▸ Goal of the exercise: Reproduce exactly, and nothing but, the lines between the one with "How do I perform: Switch to the Summary tab?" and the end of the entries, both ends included.

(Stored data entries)
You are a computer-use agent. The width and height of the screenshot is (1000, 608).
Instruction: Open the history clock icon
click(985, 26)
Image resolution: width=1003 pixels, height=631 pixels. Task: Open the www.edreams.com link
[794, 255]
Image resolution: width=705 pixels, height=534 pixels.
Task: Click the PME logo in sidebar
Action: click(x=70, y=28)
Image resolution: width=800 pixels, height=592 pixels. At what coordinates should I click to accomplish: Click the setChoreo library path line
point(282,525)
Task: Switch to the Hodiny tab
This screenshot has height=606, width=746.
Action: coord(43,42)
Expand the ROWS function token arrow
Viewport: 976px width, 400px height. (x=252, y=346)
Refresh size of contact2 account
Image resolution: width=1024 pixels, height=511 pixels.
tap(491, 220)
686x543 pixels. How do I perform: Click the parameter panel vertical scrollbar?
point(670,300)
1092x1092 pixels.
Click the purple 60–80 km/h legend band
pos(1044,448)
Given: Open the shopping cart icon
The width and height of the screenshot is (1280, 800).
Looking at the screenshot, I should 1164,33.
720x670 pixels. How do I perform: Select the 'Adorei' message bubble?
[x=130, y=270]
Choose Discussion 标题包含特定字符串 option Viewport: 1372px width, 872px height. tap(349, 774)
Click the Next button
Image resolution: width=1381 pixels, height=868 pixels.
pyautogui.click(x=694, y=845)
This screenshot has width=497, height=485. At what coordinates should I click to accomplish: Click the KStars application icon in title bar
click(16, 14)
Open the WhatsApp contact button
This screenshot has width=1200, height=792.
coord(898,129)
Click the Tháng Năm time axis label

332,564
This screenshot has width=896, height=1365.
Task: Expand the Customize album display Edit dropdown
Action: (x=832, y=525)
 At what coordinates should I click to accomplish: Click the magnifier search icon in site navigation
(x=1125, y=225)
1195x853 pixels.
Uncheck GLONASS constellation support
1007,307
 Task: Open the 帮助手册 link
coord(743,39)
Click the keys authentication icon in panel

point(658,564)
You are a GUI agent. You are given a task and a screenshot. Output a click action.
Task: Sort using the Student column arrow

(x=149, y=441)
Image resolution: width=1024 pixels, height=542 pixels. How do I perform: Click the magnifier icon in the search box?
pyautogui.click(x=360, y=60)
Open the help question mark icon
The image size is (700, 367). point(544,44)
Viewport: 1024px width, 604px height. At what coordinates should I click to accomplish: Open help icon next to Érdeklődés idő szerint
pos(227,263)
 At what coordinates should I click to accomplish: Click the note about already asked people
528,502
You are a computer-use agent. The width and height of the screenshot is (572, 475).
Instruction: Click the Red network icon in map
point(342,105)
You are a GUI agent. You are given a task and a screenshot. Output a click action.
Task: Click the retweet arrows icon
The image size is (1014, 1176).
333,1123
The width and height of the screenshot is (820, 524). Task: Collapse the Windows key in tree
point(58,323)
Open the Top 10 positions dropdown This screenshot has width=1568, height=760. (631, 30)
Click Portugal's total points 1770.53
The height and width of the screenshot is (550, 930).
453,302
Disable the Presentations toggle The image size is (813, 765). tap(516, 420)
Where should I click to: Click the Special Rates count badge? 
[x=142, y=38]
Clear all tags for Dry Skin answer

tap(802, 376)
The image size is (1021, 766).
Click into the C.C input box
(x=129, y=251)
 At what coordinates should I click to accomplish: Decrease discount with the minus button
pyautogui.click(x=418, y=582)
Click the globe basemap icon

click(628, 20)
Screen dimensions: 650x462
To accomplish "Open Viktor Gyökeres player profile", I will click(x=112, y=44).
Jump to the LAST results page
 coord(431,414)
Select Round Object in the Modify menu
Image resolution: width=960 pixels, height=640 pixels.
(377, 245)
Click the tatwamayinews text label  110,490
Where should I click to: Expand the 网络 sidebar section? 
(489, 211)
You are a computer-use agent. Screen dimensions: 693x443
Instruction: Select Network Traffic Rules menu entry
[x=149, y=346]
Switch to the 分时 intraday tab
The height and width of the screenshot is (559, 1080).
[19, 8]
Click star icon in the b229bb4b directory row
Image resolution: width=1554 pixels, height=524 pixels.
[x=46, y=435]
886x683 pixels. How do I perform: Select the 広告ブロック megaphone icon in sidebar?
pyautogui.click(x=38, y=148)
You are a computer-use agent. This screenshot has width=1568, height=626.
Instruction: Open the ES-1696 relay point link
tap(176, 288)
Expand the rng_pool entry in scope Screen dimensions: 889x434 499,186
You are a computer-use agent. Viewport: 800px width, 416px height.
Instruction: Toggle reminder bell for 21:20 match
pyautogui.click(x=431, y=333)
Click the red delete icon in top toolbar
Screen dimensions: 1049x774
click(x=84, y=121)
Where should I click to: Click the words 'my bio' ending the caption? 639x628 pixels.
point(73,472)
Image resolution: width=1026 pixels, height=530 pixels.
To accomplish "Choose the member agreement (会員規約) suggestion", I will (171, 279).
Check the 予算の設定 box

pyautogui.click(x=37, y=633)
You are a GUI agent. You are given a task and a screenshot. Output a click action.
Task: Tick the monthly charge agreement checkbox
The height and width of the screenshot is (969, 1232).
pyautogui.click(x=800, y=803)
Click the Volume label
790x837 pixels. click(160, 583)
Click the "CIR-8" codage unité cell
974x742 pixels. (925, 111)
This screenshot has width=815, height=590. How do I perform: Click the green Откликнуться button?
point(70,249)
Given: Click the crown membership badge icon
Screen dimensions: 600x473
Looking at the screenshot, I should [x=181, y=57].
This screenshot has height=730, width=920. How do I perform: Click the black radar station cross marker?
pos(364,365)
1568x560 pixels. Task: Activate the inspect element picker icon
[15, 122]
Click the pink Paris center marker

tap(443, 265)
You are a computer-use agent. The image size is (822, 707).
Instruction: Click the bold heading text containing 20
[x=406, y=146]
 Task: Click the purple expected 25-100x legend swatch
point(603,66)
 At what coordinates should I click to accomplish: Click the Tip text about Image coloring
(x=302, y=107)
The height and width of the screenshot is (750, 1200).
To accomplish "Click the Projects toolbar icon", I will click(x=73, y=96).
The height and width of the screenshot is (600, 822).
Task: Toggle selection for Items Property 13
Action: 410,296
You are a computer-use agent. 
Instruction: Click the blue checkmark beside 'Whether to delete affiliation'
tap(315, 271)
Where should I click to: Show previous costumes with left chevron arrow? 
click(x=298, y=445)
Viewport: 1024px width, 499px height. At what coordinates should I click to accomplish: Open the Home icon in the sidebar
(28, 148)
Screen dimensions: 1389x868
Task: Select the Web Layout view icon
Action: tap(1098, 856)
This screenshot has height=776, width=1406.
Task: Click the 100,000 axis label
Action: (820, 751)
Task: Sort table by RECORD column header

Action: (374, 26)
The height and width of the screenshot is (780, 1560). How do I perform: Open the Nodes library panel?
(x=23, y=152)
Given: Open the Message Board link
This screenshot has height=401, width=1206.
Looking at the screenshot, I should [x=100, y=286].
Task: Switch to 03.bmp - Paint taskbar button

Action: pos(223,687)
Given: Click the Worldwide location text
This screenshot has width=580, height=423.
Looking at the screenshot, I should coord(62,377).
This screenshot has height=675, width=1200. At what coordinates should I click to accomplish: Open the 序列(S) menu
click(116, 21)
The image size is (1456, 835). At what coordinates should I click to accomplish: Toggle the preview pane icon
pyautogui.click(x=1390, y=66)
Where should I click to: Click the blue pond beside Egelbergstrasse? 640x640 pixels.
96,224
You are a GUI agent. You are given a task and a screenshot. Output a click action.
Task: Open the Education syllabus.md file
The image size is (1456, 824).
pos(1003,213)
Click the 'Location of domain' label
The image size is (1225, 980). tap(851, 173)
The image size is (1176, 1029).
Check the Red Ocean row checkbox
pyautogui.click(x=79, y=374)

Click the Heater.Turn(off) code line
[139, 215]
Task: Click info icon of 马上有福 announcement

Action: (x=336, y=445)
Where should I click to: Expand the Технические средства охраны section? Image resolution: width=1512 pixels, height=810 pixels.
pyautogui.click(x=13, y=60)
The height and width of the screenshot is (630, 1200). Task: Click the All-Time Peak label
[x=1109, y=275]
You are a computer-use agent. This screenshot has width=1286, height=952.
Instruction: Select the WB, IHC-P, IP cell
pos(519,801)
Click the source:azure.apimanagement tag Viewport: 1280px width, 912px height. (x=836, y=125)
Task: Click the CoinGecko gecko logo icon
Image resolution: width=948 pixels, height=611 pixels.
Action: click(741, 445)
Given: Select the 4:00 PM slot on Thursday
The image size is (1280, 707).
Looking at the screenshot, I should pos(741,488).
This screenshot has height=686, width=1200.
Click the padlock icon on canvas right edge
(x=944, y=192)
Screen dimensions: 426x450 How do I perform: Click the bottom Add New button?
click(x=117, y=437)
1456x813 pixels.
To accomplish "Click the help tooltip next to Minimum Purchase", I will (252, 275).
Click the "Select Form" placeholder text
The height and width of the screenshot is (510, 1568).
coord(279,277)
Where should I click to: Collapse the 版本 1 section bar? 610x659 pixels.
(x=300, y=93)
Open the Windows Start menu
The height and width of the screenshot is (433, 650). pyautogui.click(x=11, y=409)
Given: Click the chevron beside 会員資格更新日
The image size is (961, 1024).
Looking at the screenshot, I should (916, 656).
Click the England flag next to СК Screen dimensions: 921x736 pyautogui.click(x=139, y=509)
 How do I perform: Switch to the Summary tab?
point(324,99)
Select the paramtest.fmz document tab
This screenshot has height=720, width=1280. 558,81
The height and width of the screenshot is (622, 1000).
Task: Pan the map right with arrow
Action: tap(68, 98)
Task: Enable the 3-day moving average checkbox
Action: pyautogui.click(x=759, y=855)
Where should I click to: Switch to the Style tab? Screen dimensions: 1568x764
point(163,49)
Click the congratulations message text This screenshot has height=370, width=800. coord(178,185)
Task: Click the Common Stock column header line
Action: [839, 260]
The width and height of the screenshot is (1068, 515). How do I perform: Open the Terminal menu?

▸ Problem solution:
 How do I perform: Switch to the Summary tab?
point(324,99)
Select the paramtest.fmz document tab
This screenshot has height=720, width=1280. 558,81
The height and width of the screenshot is (622, 1000).
Task: Pan the map right with arrow
Action: tap(68, 98)
Task: Enable the 3-day moving average checkbox
Action: pyautogui.click(x=759, y=855)
Where should I click to: Switch to the Style tab? Screen dimensions: 1568x764
point(163,49)
Click the congratulations message text This screenshot has height=370, width=800. coord(178,185)
Task: Click the Common Stock column header line
Action: [839, 260]
The width and height of the screenshot is (1068, 515). How do I perform: Open the Terminal menu?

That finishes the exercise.